= Assignment =
Copy each entry below exactly. No images.

= Provided information =
....................

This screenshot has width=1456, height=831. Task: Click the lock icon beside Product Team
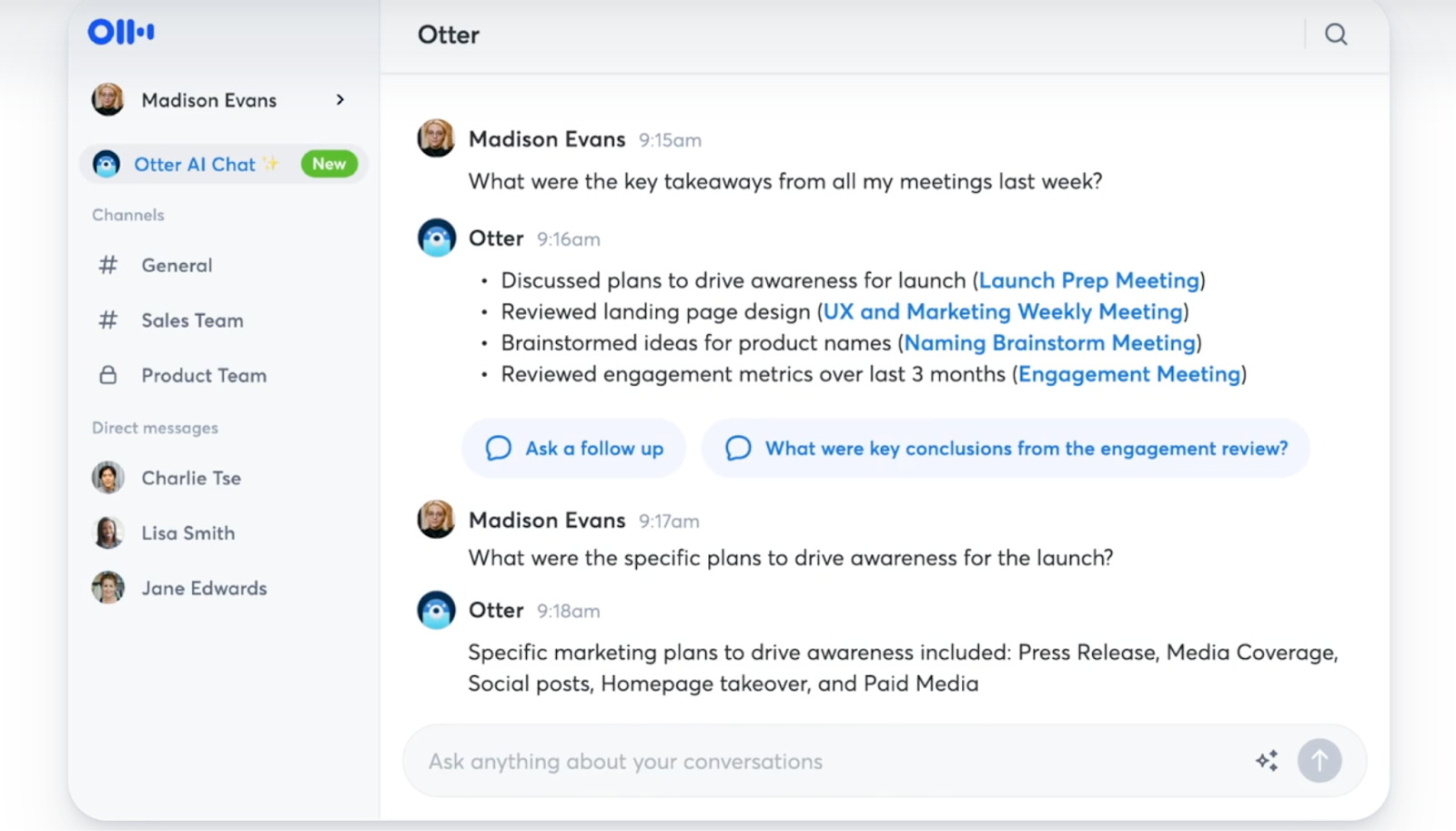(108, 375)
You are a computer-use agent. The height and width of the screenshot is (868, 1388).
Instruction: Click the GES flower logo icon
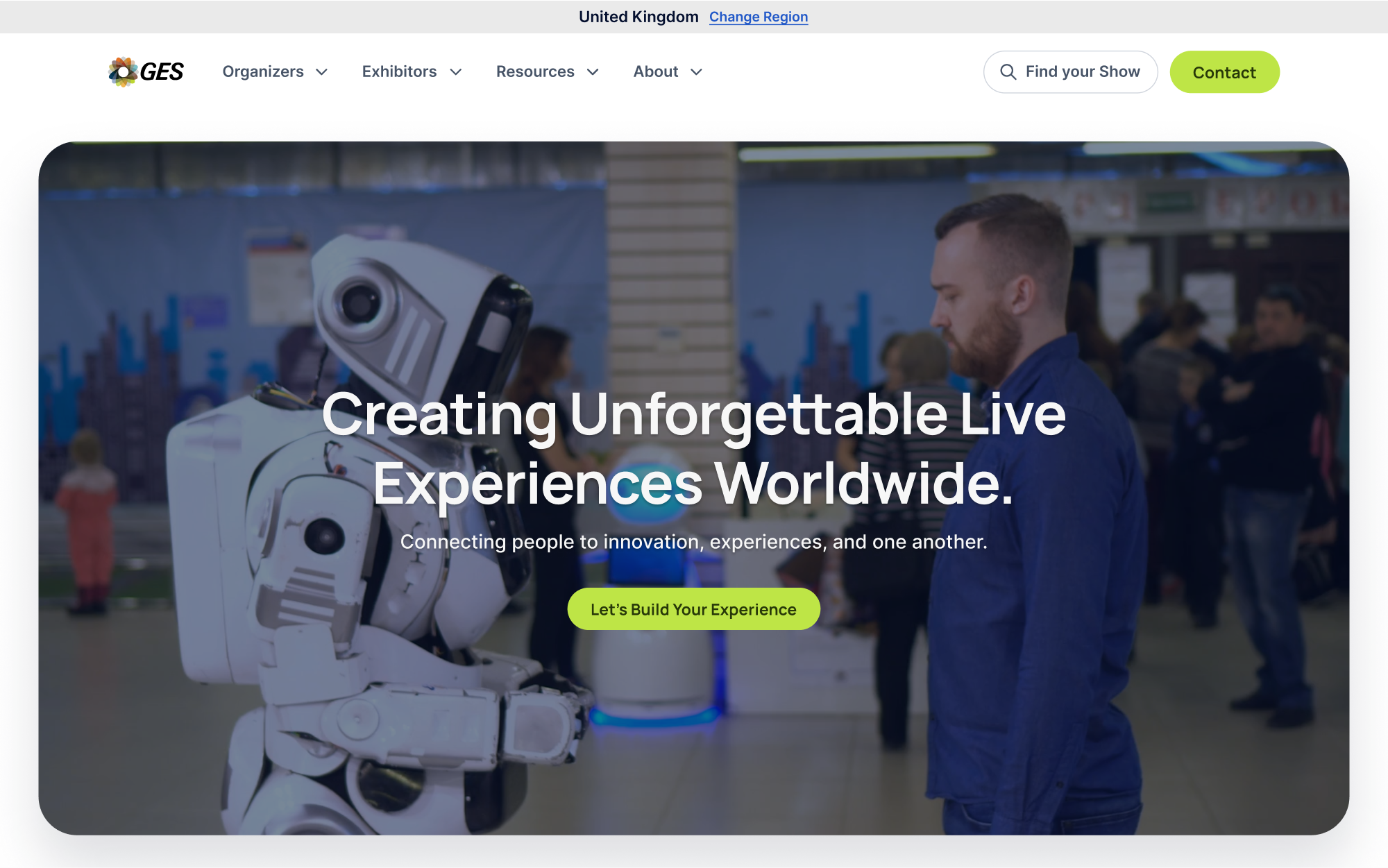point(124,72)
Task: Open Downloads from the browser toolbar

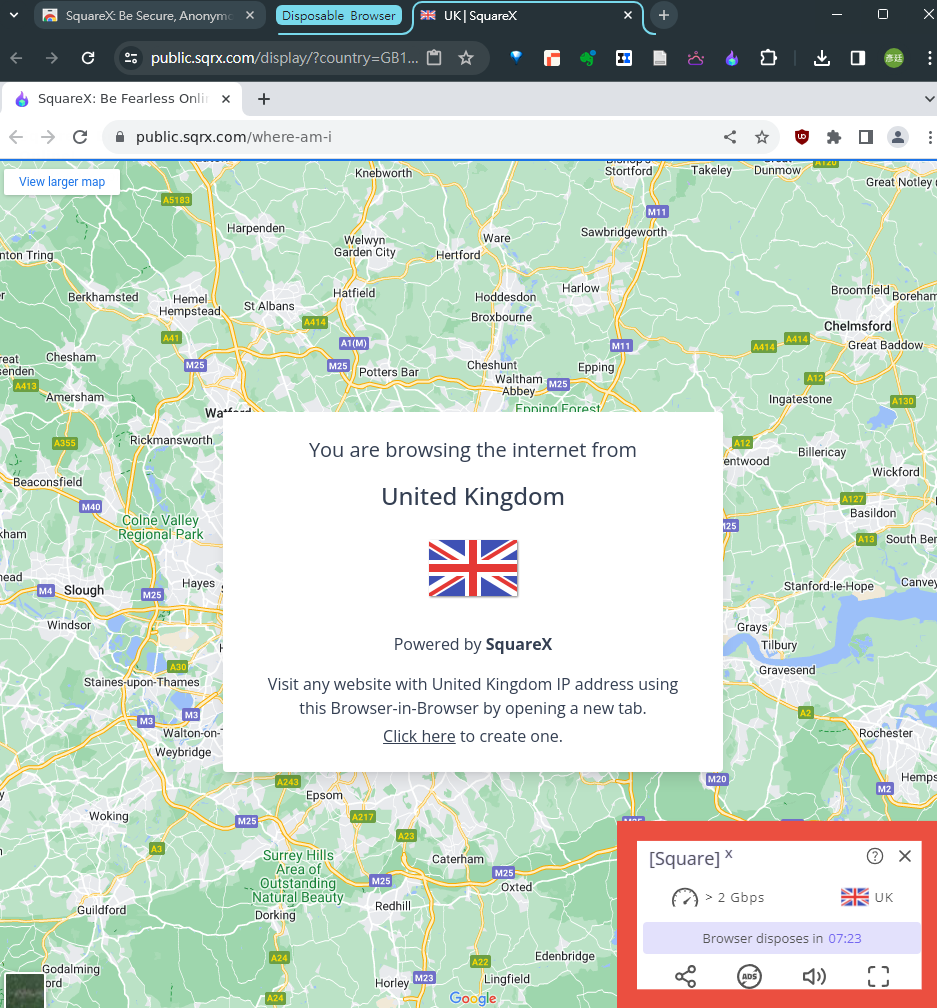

....................

= Exercise answer =
This screenshot has width=1456, height=831. Task: Click the lock icon beside Product Team
(108, 375)
You are a computer-use agent. The height and width of the screenshot is (868, 1388).
Instruction: Click the GES flower logo icon
point(124,72)
Task: Open Downloads from the browser toolbar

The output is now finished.